PRC Response To U.S. Clean Networks

The PRC responds to  the U.S.’ Clean Networks with call for international, multilateral standards

In a speech given by the People’s Republic of China’s (PRC) Foreign Minister Wang Yi, the PRC proposed international, multilateral cooperation in addressing data security around the globe. In doing, Wang took some obvious shots at recent policies announced by the United States (U.S.) and longer term actions such as surveillance by the National Security Agency (NSA). The PRC floated a “Global Initiative on Data Security” that would, on its face, seem to argue against actions being undertaken by Beijing against the U.S. and some of its allies. For example, this initiative would bar the stealing of “important data,” yet the PRC stands accused of hacking Australia’s Parliament. Nonetheless, the PRC is likely seeking to position itself as more internationalist than the U.S., which under President Donald Trump has become more isolationist and unilateralist in its policies.

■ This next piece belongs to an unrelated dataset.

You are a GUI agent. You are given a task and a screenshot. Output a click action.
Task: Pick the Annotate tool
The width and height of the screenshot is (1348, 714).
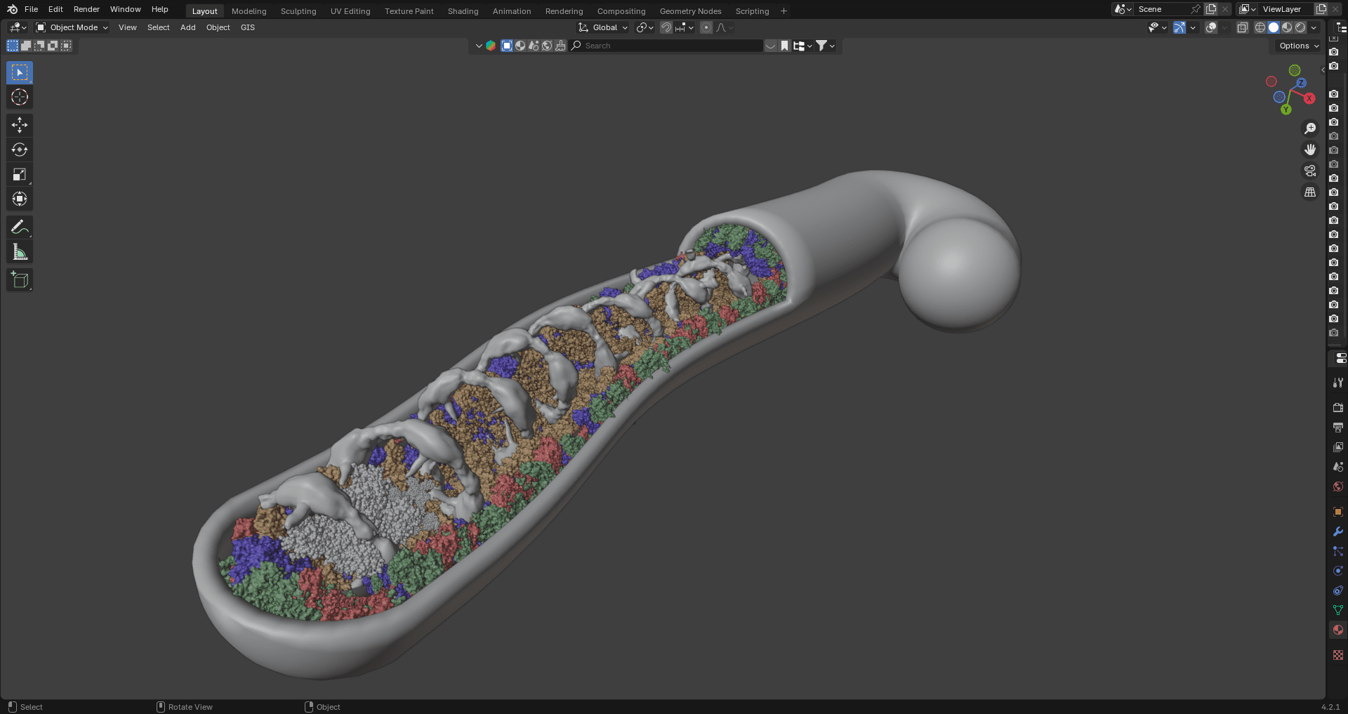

The PRC is also calling for the rule of law, especially around “security issues,” most likely a reference to the ongoing trade/national security dispute between the two nations playing out largely in their technology sectors.

Wang’s speech came roughly a month after the U.S. Department of State unveiled its Clean Networks program, an initiative aimed at countering the national security risks posed by PRC technology companies, hardware, software, and apps (see here for more analysis.) He even went so far as to condemn unilateral actions by one nation in particular looking to institute a “clean” networks program. Wang framed this program as aiming to blunt the PRC’s competitive advantage by playing on national security fears. The Trump Administration has sought to persuade, cajole, and lean on other nations to forgo use of Huawei equipment and services in building their next generation 5G networks with some success.

And yet, since the Clean Networks program lacks much in the way of apparent enforcement mechanisms, the Department of States’s announcement may have had more to do with optics as the Trump Administration and many of its Republican allies in Congress have pinned the blame on COVID-19 on the PRC and cast the country as the primary threat to the U.S. This has played out as the Trump Administration has been choking off access to advanced semiconductors and chips to PRC firms, banned TikTok and WeChat, and order ByteDance to sell musical.ly, the app and platform that served as the fulcrum by which TikTok was launched in the U.S.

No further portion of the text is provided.